By William Schomberg
LONDON (Reuters) – The Bank of England is expected to take a tentative first step towards cutting interest rates from their highest level in nearly 16 years next week after signs that the inflation crisis is abating.
Governor Andrew Bailey and other top officials spent much of late 2023 dismissing speculation about rate cuts as premature and warning about the risks from strong wage growth.
But economists say the time is approaching for the BoE to relax its tough line on borrowing costs – something the U.S. Federal Reserve and the European Central Bank have already done – after recent data on headline inflation, wages and economic growth all came in weaker than the central bank had expected.
A Reuters poll showed economists saw no chance of a rate cut on Feb. 1, but a slim majority expected one before mid-2024.
Investors have rushed further ahead and are betting that the BoE will start cutting Bank Rate as early as May, with three more cuts over 2024 taking it to 4.25% from 5.25% now.
“For that expectation to be realised, we think the BoE needs to at least seem open to the idea in February,” economists at HSBC said in a note to clients.
For the first time since September 2021, it was likely that none of the Monetary Policy Committee’s (MPC) nine members votes for a rate hike next week and one might back a cut, HSBC said.
The MPC was also seen as likely to drop its message that borrowing costs might need to go up if inflation pressures intensify, and could tone down its view that rates will probably have to stay “restrictive for an extended period of time”.
The BoE and other central banks were criticised for not acting quickly enough when inflation began to climb, even before Russia’s invasion of Ukraine in 2022 caused gas prices to soar.
Britain’s consumer price inflation touched a 41-year high of 11.1% in October 2022 – more than five times the BoE’s 2% target – and then fell only slightly in following months, squeezing the finances of households and raising fears of a price-wage spiral.
But despite a slight rise to 4% in December inflation is now expected to fall to 2% in the next few months, after a dramatic slump in gas prices in recent weeks.
As recently as November, the BoE was forecasting that inflation would not return to its target until the end of 2025.
The BoE could send a message next week to investors that they are getting ahead of themselves with their bets on rate cuts, by pushing up its forecasts for inflation in two and three years’ time, which are based on current market pricing.
BOE TO TREAD CAUTIOUSLY
There are other factors that are likely to keep the BoE cautious about cutting borrowing costs.
Britain’s stagnant economy has recently shown signs of a slight pickup.

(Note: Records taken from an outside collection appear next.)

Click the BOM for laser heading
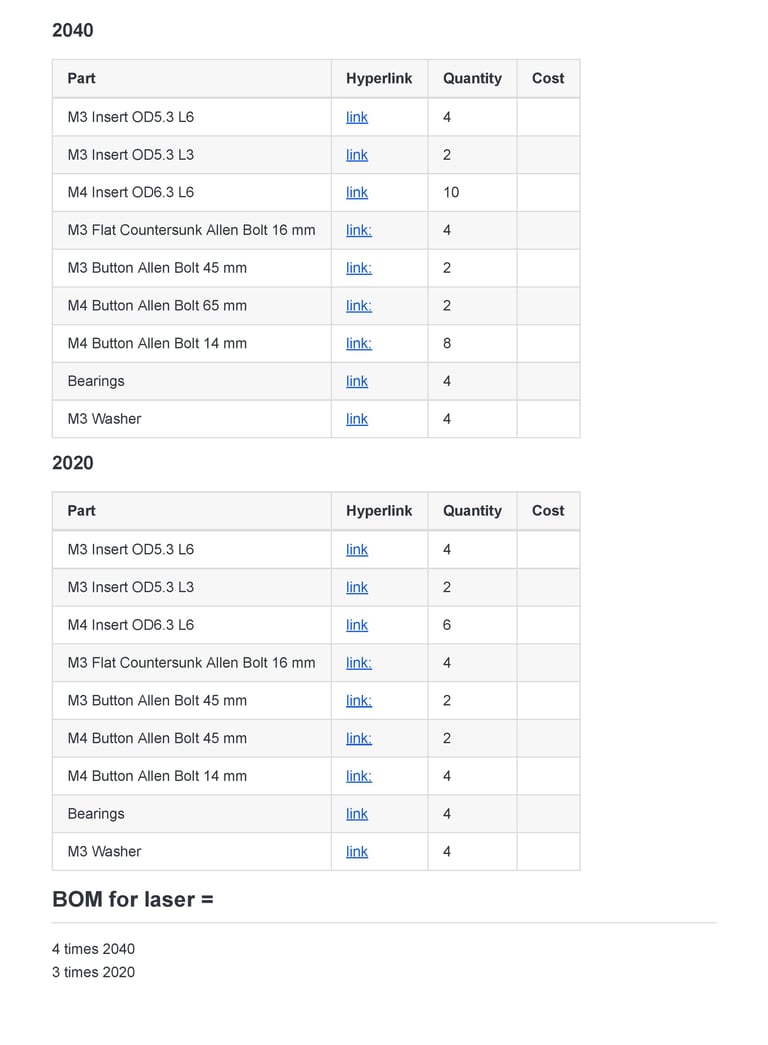 [x=133, y=900]
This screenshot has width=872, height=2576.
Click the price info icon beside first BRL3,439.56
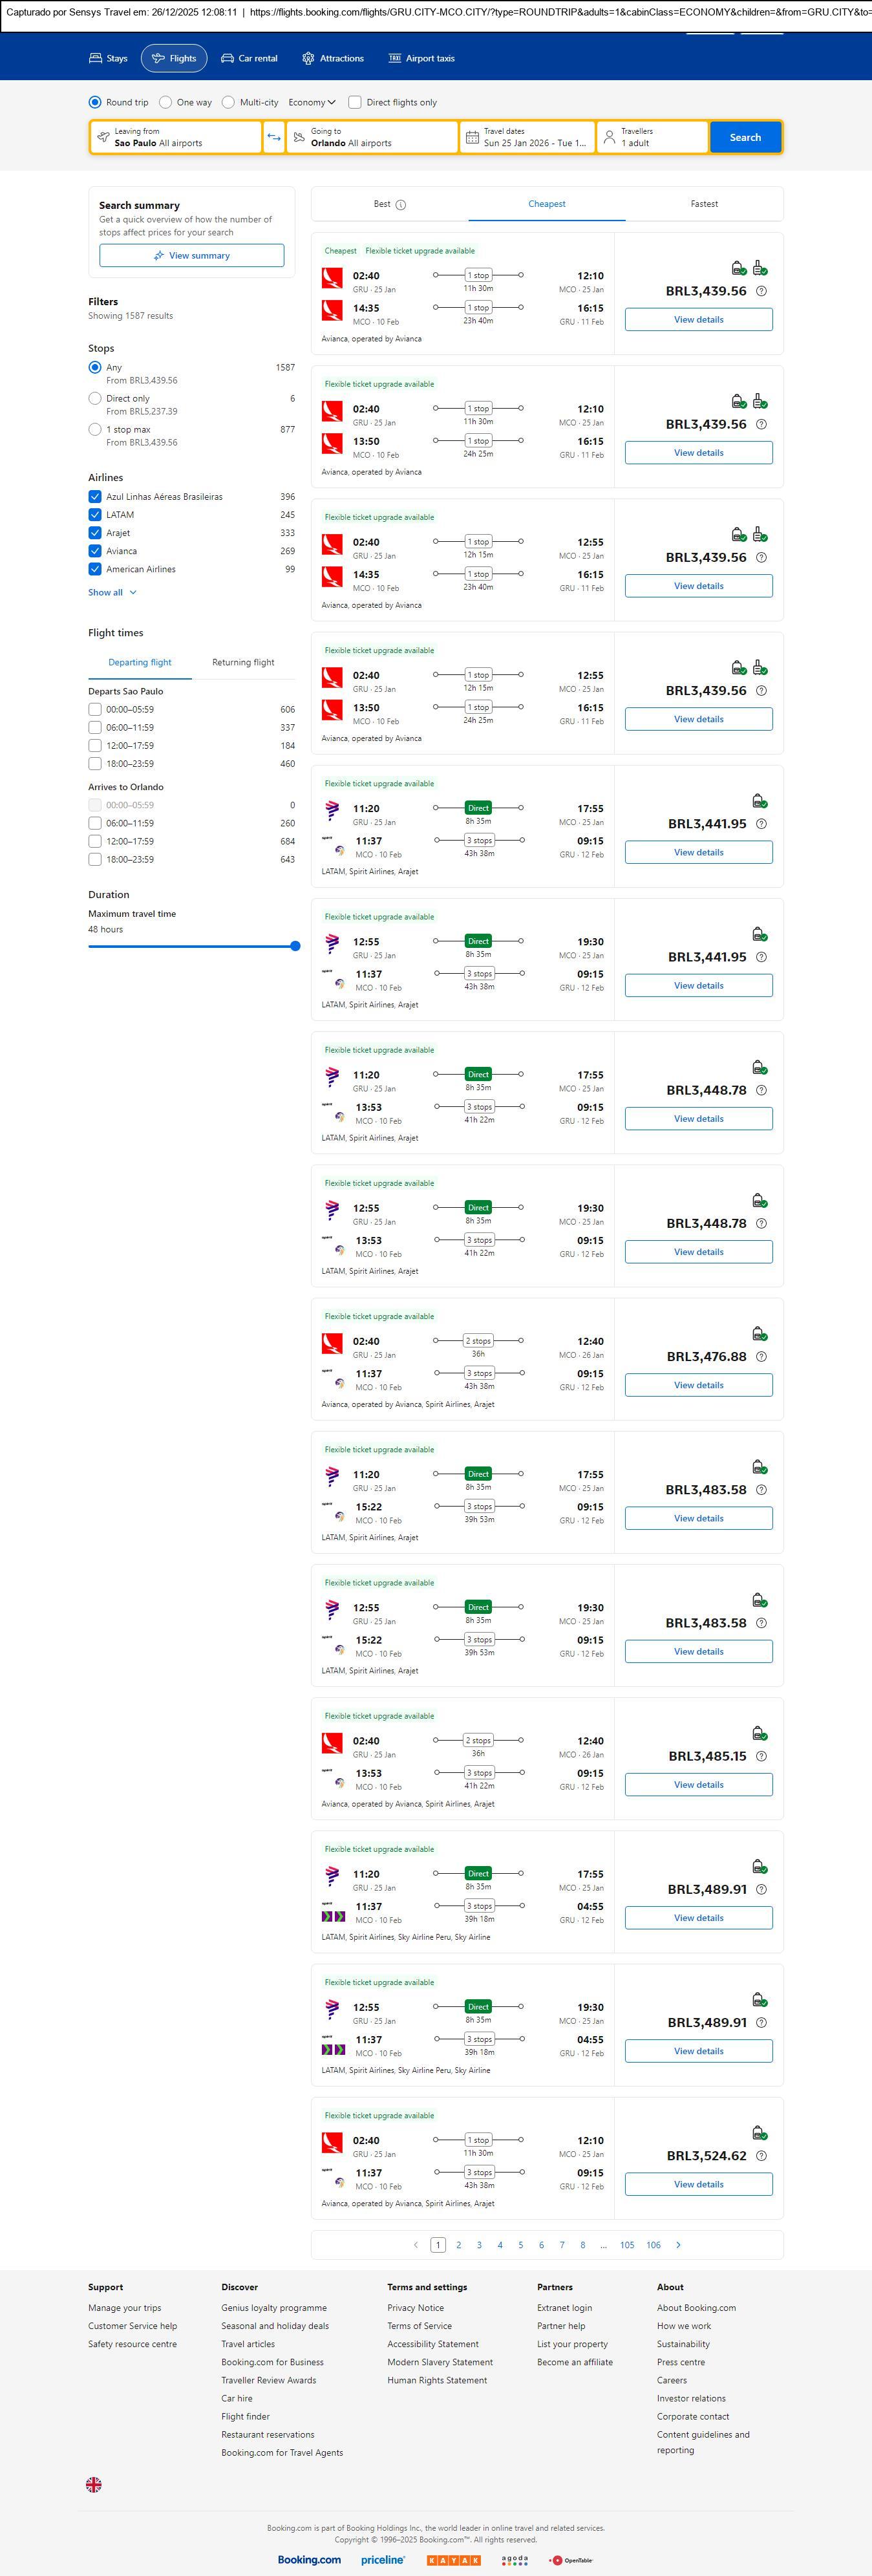(761, 291)
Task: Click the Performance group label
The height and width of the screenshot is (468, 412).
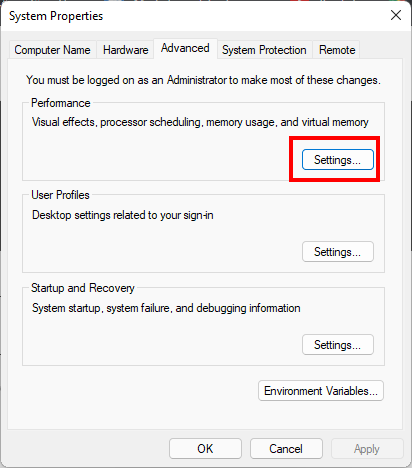Action: [61, 103]
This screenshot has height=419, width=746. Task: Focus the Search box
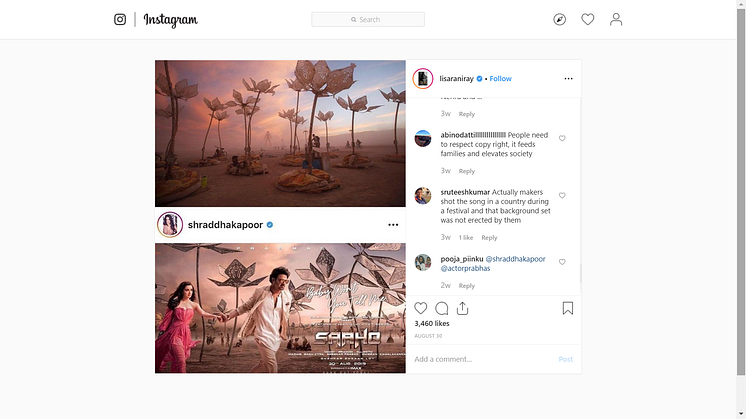click(368, 19)
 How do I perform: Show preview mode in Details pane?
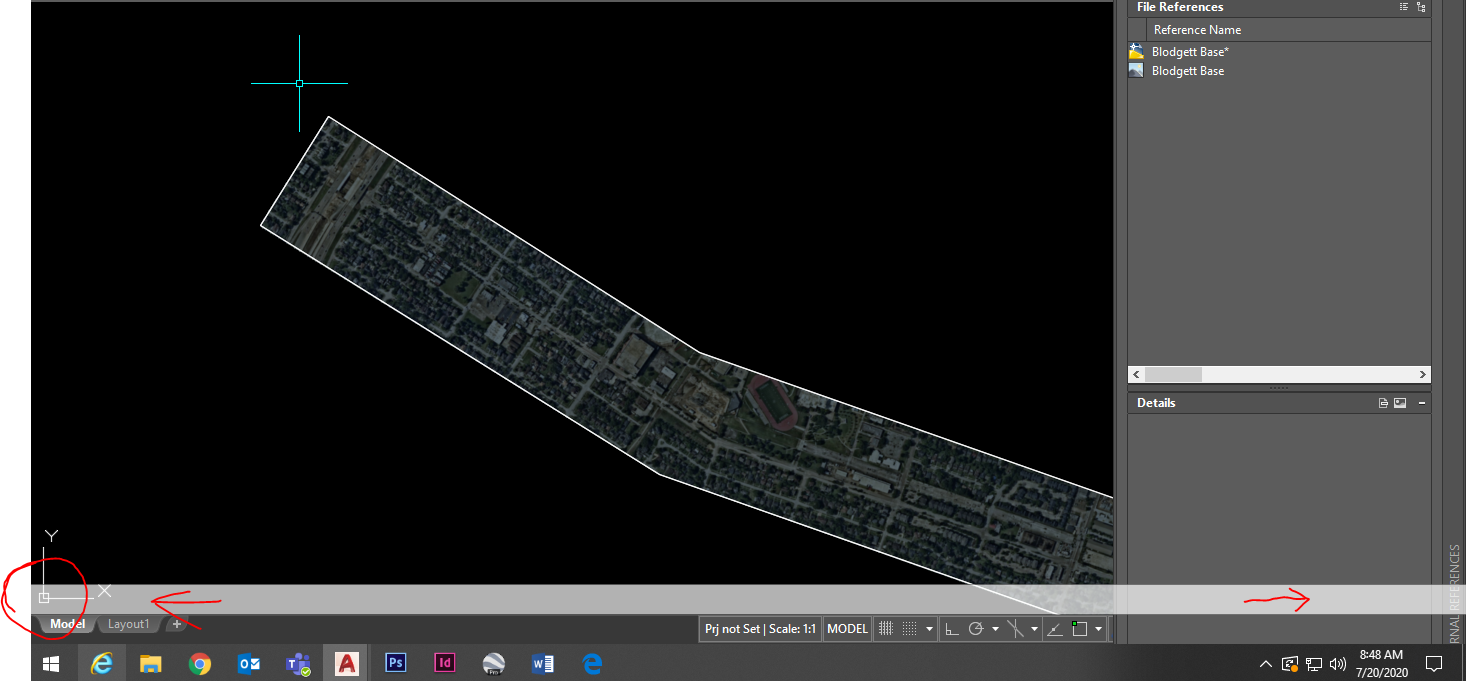tap(1400, 403)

Energy tariffs paid by consumers are due to drop in April and mortgage costs are also falling, leaving people with more money to spend.
Ahead of an election expected in late 2024, finance minister Jeremy Hunt is expected to cut taxes in a March 6 budget.

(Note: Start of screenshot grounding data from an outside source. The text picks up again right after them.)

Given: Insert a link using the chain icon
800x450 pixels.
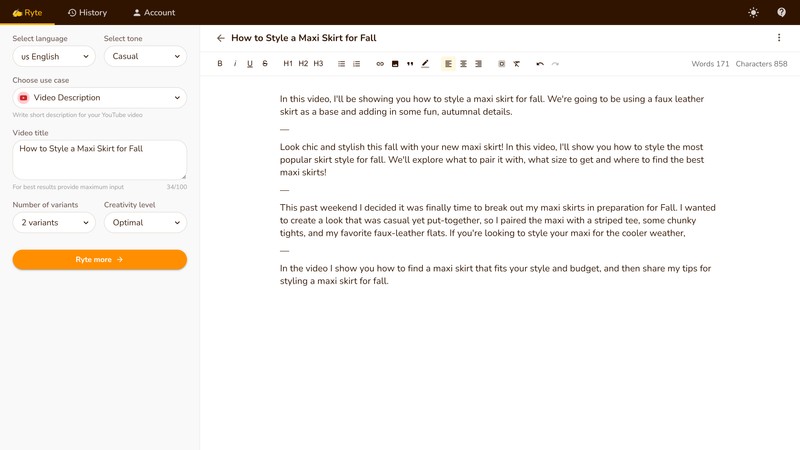Looking at the screenshot, I should [380, 64].
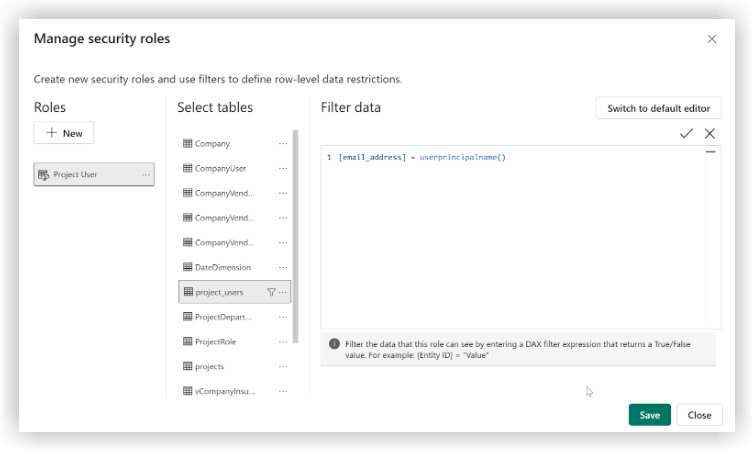Save the security role changes
Screen dimensions: 754x451
point(649,415)
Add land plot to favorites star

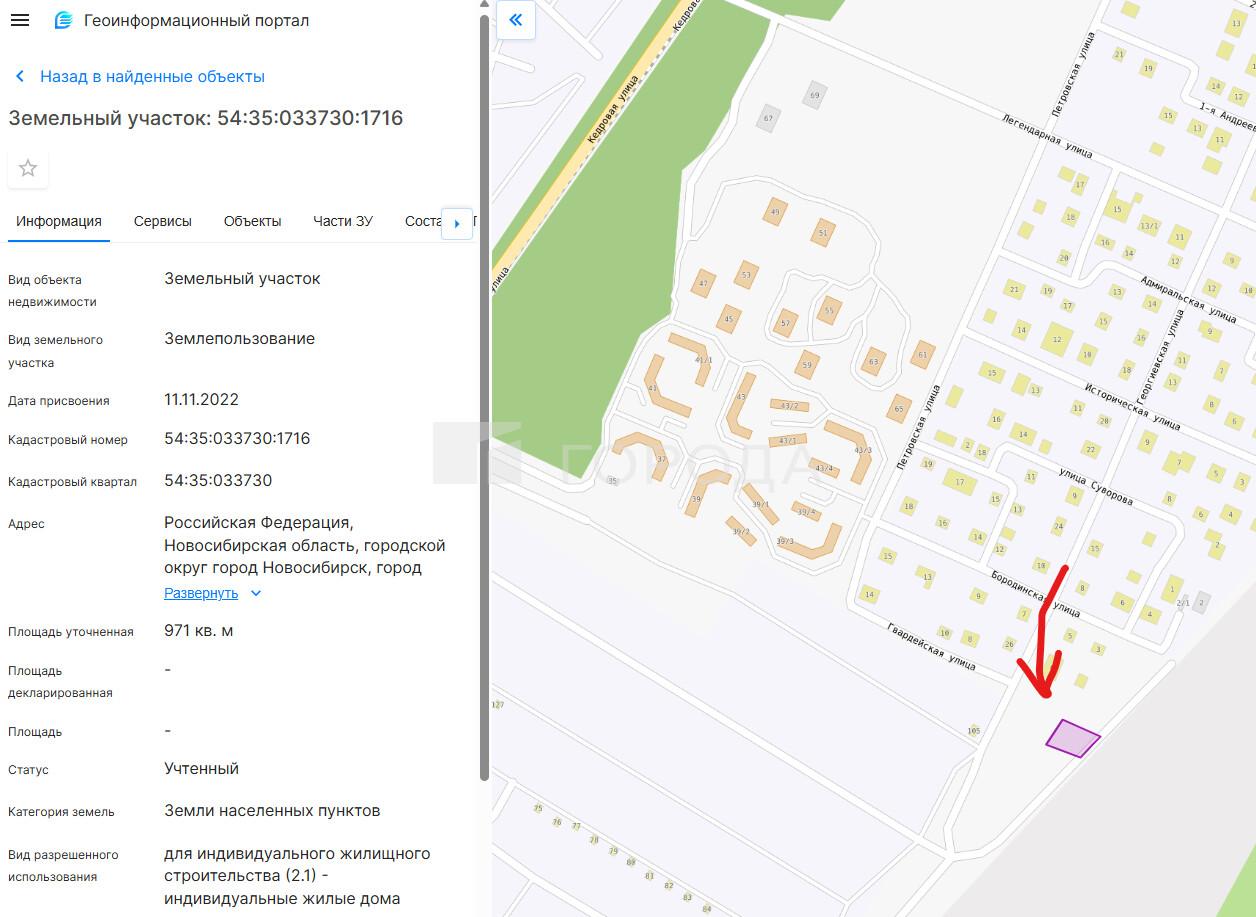(28, 168)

“All else equal, even a modest lift to activity at this stage will likely delay the start of the BoE’s shift away from its restrictive policy setting and slow the pace of cuts delivered,” Kim Crawford, global rates portfolio manager at J.P. Morgan Asset Management, said.
The BoE typically would not consider any fiscal boost to the economy until it has been announced by the government.
Sanjay Raja, a Deutsche Bank economist, said the BoE would be looking for a series of other factors to give it confidence about cutting rates in the coming months, including a rise in unemployment and lower wage settlements.
“Big picture, we think lots will need to go right to give the MPC enough confidence to adjust Bank Rate lower from Q2 24 onwards,” Raja said.
“But given downside misses to GDP growth, private-sector pay momentum and services CPI in recent months, we continue to think that rate cuts remain firmly in play from May.”